Kita boleh menyebut rangkaian peristiwa sebagai kebetulan. Namun, ia tidak benar-benar "bersifat" kebetulan karena terjadi begitu saja. Ia adalah kebenaran. Sedangkan pemilik kebenaran adalah Tuhan itu sendiri. Maka, peristiwa yang kita sebut sebagai kebetulan, sesungguhnya dimuati oleh kebenaran. Tuhan sengaja menciptakan momentum demi momentum yang berisi kebetulan dan kebenaran dalam hidup ini.
Ringkas kata, Tuhan menyapa hamba-hamba-Nya melalui momentum peristiwa yang dimuati oleh kebetulan dan kebenaran.
Apapun peristiwa yang kita hadapi: sedih atau gembira, susah atau bahagia, nikmat atau musibah, sejatinya tidak berlangsung begitu saja. Kejadian itu dihadirkan Tuhan agar kita membalas kembali sapaan-Nya.
Dalam konteks dialektika semacam itu, kita menggali hikmah peristiwa Isra' Mi'raj Nabi Muhammad.

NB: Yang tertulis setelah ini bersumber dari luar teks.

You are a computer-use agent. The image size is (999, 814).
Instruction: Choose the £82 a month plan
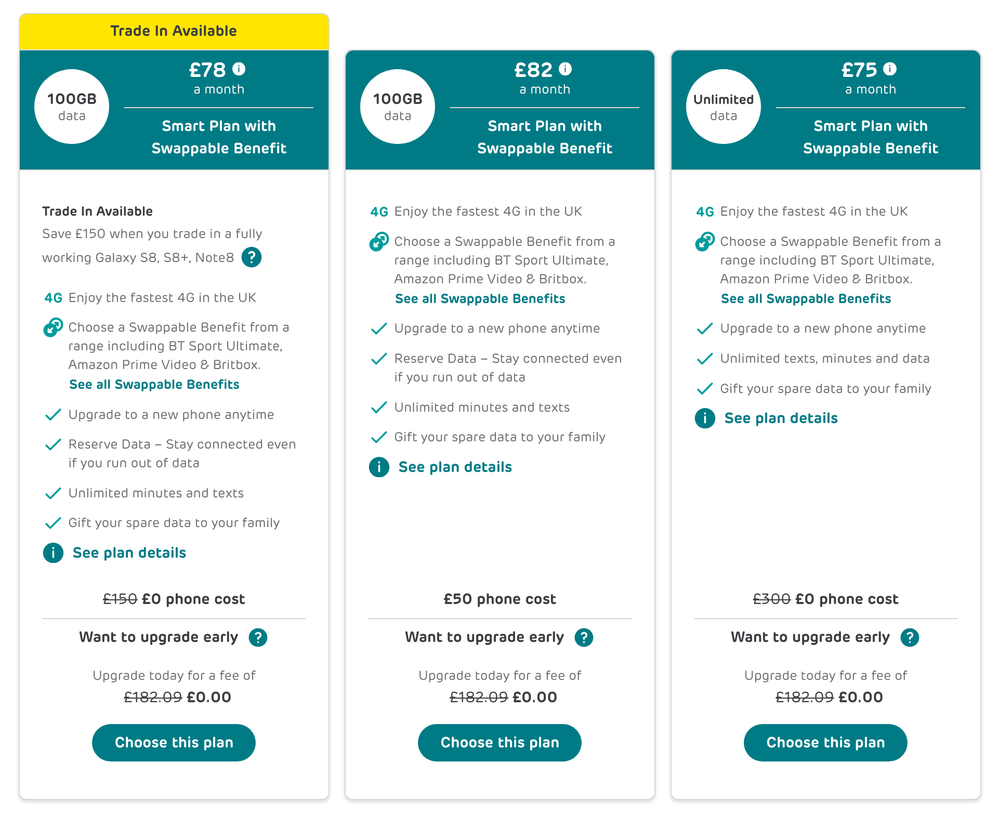[x=500, y=743]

Isra' adalah perjalanan horizontal menyibak "cakrawala kebetulan". Sedangkan Mi'raj adalah perjalanan vertikal menembus "lapisan kebenaran".
Menyibak "cakrawala kebetulan" itu maksudnya kita memperlakukan realitas, fakta, kejadian, peristiwa secara apa adanya. Tanpa ambisi "udang di balik batu". 3+2 = 5 adalah kebetulan dalam dimensi horizontal.
Adapun menembus "lapisan kebenaran" adalah kejernihan kita memaknai setiap peristiwa. Makna tertinggi adalah manakala kita memiliki kesadaran bahwa Tuhan punya maksud menciptakan setiap momentum. Tugas kita adalah menjawab amr atau perintah-Nya: "Aku punya maksud menciptakan semua momentum itu? Temukan ia!" Demikian kira-kira bahasa "budaya" atas pertanyaan Tuhan.
Kita pun tersungkur dalam sujud karena apa pun yang Dia ciptakan ternyata tidak ada yang sia-sia. Semuanya memiliki makna kebenaran. Semuanya bermanfaat untuk hidup dan kehidupan kita.
Tahun Covid-19
Jujur kita mengakui tengah dibuat kalang kabut oleh makhluk tak kasat mata. Yang kecil, yang tak terlihat, yang begitu lembut ternyata bukan berarti tidak ada. Ia sangat bisa mengada, bahkan adanya melebihi ada menurut persepsi indera kita.
Dan memang demikianlah "blueprint" kebudayaan atau bahkan peradaban kita. Mengandalkan yang kasat mata, yang wadag, yang megah menjulang, yang mencolok---yang semua itu diparameteri oleh ukuran-ukuran dangkal materialisme. Yang serba kasat mata, pada akhirnya, diseimbangkan kembali oleh yang tidak kasat mata.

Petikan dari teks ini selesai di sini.